Today

Today I spoke to both the 8:00 and 10:15 services at Hope.

Below is what I said:

I came to Hope, four years ago, Easter Sunday.  I had been looking for a church my entire adult life and the second I walked into this building, I knew I had found a home.  Five months later I began the discernment process for becoming a priest and the day after that I was confirmed here at Hope.  I became a postulant for Holy Orders.  I was taking a seminary class at night and teaching middle school during the day.

I was the happiest I had ever been in my life. I had a purpose to my life and then I lost it all.

Where do you find purpose when it takes all your energy to walk the ten feet from the recliner to the kitchen or to the bathroom?  When fevers send you to the emergency room?  When pain wakes you up at night?  When joints are so swollen you cannot move them?  When vertigo stops you from driving and makes even the shortest trips in the car, the worst roller coaster ride of your life?

* _REQUIREMENT 1_: From the talk given at Hope, reproduce the stretch from "Where do you" through "of your life?" word for word.
* _REQUIREMENT 2_: In the talk given at Hope, how long after first arriving did the speaker begin the discernment process for becoming a priest?

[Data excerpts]
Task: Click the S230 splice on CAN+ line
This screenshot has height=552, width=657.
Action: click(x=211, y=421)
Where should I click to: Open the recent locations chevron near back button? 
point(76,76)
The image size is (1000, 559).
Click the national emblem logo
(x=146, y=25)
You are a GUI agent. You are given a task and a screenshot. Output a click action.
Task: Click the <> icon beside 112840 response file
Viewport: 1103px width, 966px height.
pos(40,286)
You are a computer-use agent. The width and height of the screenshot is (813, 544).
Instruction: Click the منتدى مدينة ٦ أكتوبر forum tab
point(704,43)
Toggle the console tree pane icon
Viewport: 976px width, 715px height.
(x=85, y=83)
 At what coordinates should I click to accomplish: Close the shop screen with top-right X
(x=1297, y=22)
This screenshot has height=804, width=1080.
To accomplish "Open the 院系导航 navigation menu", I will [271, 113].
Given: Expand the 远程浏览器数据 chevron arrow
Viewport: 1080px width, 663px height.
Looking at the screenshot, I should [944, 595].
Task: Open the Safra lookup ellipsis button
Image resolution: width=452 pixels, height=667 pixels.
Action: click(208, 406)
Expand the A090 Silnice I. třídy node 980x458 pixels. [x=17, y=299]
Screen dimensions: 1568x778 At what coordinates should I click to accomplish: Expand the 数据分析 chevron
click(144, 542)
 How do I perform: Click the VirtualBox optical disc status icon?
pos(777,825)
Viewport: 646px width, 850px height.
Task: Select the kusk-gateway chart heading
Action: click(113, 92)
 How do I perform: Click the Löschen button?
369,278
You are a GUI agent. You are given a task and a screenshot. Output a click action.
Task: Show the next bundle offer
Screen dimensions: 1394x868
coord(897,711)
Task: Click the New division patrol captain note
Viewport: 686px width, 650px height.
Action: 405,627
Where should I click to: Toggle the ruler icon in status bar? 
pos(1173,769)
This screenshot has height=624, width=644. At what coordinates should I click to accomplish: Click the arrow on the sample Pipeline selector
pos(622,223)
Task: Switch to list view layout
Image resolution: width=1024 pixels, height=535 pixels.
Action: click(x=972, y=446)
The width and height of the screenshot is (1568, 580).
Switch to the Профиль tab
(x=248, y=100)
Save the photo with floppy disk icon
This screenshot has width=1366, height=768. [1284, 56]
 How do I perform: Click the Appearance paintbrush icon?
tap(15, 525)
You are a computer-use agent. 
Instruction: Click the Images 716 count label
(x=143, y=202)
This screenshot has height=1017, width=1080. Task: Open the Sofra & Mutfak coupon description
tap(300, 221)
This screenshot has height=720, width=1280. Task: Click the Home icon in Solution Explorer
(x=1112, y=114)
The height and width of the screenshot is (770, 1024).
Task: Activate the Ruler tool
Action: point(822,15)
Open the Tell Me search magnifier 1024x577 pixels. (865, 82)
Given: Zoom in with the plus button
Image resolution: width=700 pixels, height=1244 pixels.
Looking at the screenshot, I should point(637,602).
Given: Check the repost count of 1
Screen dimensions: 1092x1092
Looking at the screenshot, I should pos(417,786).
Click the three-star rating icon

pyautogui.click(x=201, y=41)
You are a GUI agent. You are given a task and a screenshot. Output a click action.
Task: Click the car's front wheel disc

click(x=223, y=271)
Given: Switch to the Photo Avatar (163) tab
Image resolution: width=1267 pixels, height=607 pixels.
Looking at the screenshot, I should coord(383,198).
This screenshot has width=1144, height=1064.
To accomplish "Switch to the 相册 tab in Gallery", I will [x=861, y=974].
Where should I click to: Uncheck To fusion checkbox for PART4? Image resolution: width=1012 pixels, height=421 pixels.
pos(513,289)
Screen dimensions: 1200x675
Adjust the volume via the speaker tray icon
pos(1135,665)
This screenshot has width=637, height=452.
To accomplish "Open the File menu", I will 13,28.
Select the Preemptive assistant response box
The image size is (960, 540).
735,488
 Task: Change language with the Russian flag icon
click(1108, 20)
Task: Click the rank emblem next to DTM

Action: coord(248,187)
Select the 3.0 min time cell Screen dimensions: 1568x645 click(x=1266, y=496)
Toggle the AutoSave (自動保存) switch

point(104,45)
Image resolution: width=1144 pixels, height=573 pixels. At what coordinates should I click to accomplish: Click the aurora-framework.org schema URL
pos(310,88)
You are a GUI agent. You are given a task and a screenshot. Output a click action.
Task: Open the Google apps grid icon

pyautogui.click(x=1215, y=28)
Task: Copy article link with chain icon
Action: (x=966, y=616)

* _EXERCISE OUTPUT 1_:
Where do you find purpose when it takes all your energy to walk the ten feet from the recliner to the kitchen or to the bathroom?  When fevers send you to the emergency room?  When pain wakes you up at night?  When joints are so swollen you cannot move them?  When vertigo stops you from driving and makes even the shortest trips in the car, the worst roller coaster ride of your life?

* _EXERCISE OUTPUT 2_: Five months later.